Cette impuissance se manifeste notamment en matière fiscale puisque si l’impôt devrait être également reparti entre les citoyens en raison de leurs facultés (article 13 de la DDHC), l’Observatoire des inégalités constate que « 1% des Français les plus riches accapare 5,8 % du revenu national » et que « les personnes qui appartiennent au 1 % le plus aisé reçoivent au moins 7 000 euros par mois, même après avoir acquitté leurs impôts ».

Ensuite, l’État peine à supporter la remise en cause. La répression sans précédent des gilets jaunes témoigne d’un recours à la force publique tendant à protéger des intérêts avant tout étatiques face à une population qui ne se sent pas représentée. L’audition de journalistes enquêtant sur la vente d’armes à l’Arabie saoudite par la DGSI, au mépris du secret des sources, est symptomatique d’un État qui protège là encore ses propres intérêts.

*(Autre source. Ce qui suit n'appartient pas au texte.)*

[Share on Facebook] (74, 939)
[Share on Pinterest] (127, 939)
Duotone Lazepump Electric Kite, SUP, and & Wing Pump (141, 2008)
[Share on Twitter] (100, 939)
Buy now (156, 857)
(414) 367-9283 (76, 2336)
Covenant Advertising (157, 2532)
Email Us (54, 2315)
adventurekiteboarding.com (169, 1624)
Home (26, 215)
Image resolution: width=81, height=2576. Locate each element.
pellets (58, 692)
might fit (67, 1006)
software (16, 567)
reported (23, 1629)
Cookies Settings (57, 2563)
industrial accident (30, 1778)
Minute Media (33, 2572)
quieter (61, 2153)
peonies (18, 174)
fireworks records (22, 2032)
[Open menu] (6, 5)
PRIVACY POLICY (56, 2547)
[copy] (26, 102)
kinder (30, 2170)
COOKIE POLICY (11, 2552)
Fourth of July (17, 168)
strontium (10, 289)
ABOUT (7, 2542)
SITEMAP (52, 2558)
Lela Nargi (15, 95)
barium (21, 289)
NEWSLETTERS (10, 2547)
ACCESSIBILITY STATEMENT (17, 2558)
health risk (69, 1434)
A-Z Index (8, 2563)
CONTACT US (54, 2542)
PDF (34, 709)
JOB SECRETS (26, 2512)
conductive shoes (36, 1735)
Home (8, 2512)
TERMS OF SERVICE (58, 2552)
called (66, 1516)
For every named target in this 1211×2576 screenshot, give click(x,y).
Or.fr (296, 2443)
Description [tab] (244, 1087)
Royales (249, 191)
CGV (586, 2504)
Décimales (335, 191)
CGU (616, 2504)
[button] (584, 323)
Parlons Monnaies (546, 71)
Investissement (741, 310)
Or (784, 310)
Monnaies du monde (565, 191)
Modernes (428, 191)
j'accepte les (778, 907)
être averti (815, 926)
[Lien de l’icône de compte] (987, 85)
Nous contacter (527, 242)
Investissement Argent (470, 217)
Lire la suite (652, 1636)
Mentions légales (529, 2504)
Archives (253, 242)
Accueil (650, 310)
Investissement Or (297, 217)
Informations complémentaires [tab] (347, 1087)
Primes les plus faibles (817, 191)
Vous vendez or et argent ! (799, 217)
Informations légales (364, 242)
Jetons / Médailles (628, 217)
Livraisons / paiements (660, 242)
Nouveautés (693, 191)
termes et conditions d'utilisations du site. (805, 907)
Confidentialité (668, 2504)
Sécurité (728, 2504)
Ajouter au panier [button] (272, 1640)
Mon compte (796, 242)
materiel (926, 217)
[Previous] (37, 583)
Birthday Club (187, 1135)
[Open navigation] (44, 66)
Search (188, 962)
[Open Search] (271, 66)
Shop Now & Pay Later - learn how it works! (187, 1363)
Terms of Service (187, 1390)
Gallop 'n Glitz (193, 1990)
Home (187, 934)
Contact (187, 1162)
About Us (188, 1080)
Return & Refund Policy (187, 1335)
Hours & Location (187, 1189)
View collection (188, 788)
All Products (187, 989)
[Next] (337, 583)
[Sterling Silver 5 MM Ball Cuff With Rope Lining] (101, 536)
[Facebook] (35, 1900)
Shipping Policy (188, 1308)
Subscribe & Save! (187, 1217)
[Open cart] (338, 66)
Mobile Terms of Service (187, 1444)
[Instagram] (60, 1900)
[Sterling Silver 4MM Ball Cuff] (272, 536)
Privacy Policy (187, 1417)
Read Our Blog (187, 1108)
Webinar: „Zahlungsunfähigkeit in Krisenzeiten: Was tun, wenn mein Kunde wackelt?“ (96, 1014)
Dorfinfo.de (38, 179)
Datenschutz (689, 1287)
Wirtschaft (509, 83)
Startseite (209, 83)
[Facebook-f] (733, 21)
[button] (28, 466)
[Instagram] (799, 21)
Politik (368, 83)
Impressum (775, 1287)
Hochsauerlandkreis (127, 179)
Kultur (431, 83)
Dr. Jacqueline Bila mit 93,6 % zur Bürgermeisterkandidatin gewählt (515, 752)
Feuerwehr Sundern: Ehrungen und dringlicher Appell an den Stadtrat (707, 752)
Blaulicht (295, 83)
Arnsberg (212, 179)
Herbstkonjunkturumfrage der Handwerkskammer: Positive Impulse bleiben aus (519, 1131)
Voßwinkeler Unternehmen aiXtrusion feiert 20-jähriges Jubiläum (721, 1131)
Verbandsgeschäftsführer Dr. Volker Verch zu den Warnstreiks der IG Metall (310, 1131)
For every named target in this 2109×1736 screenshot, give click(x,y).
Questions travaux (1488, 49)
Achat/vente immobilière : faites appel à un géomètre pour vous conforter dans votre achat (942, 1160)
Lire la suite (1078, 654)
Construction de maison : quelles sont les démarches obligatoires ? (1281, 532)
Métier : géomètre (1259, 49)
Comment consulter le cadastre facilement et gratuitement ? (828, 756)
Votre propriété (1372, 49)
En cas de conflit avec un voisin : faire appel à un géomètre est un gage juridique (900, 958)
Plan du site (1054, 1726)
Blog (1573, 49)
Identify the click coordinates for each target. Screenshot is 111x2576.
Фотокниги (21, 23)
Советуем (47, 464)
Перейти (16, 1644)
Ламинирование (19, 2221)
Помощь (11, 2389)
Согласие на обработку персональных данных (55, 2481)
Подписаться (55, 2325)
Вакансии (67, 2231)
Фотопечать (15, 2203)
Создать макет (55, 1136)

Gageons que ce recours à la force publique ne faiblira pas car l’ère du numérique favorise la transparence, l’accès à l’information et l’expression du plus grand nombre. Le pouvoir en est, de fait, menacé. Par ailleurs, l’urgence climatique entre en contradiction avec le schéma défendu par l’État, obnubilé par l’intérêt économique. C’est donc aussi un projet de vie qui est questionné.

Les 230 années qui nous séparent du vote de la Déclaration des droits de l’homme et du citoyen n’ont pas suffi à en affaiblir l’actualité. Ces droits sont des outils pensés pour tendre vers une amélioration du fonctionnement démocratique et le développement du « bonheur de tous ». Ne l’oublions pas.